The boundary integral equation for the torsional problem is [33]:

$${\displaystyle \underset{S+\mathrm{\Gamma }}{\int }\frac{\partial \varphi (P,Q)}{\partial s(P)}}F(Q)ds(Q)={\displaystyle \underset{S}{\int }\frac{\partial \varphi (P,Q)}{\partial n(P)}}q(Q)ds(Q)-{\displaystyle \frac{1}{2}}f(P), (p(x,y)\in S+\mathrm{\Gamma })$$

(64)

The integrals contained within the boundary integral of Equation (64) and the displacement single-valued condition were rewritten as the sum of the integrals of the boundary. The interpolation Equations (43)–(48) were then substituted separately based on the element type. Furthermore, by selecting the source points P in the integral Equation (64) as the mid-nodes of each element and adding the already derived Equations (62) and (63), a closed algebraic system of equations for the undetermined values $\left\{F_j\right\}$ of the interpolation functions $F(Q)$ was obtained, and its coefficient matrix was composed of regular integrals and singular integrals. For non-singular integrals, the Gauss–Legendre quadrature equation was directly applied for computation. In cases where the source point $P(x_0,y_0)$ was the mid-node of the integral element $L_e$, the boundary integral Equation (64) included two singular integrals as follows:

$${\displaystyle \underset{L_e}{\int }\frac{\partial \varphi (P,Q)}{\partial n(P)}}q(Q)ds(Q)={\displaystyle \underset{L_e}{\int }\frac{1}{2\pi r^2}}[\overrightarrow{n}(P)·\overrightarrow{Q}(P)]q(Q)ds(Q)=0, \mathrm{for} P(x_0,y_0)\in L_e$$

(65)

**Available data**
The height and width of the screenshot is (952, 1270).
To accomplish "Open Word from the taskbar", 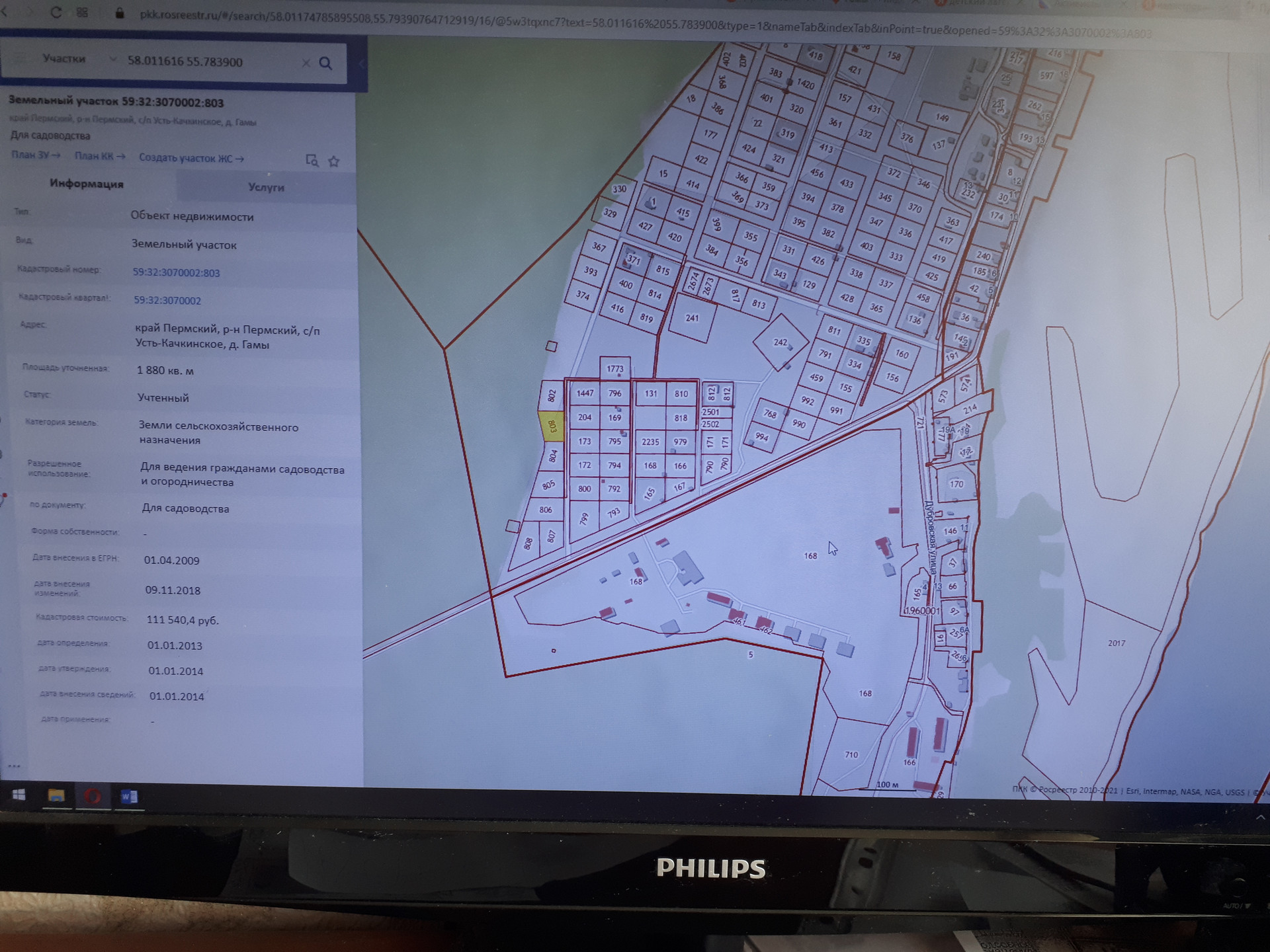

**Required task**
Continue the excerpt on the torsional boundary integral equation from the point after Equation (65). The listing has no connection to the excerpt on the torsional boundary integral equation.

**Result of the task**
$${\displaystyle \underset{L_e}{\int }\frac{\partial \varphi (P,Q)}{\partial s(P)}}F(Q)ds(Q)={\displaystyle \frac{1}{2\pi }}{\displaystyle {\int }_{-1}^{1}F(Q(t))}{\displaystyle \frac{dt}{t}}, \mathrm{for} P={\displaystyle \frac{1}{2}}(Q_1^e+Q_2^e)\in L_e.$$

(66)

By substituting the interpolation Equations (43)–(45) into the above equation, the following singular integral equation was obtained:

$${\displaystyle {\int }_{-1}^{1}F(Q(t))}{\displaystyle \frac{dt}{t}}=F_2^e-F_1^e, (\mathrm{for} \mathrm{a} \mathrm{linear} \mathrm{unit} \mathrm{on} \mathrm{a} \mathrm{boundary} \mathrm{S}, L_e\subset S);$$

(67)

$${\displaystyle {\int }_{-1}^{1}F(Q(t))}{\displaystyle \frac{dt}{t}}=F_2^e-F_1^e, (\mathrm{for} \mathrm{a} \mathrm{general} \mathrm{unit} \mathrm{\Gamma }\mathrm{on} \mathrm{a} \mathrm{crack} \mathrm{that} \mathrm{does} \mathrm{not} \mathrm{contain} \mathrm{a} \mathrm{crack} \mathrm{tip}, L_e\subset \mathrm{\Gamma });$$

(68)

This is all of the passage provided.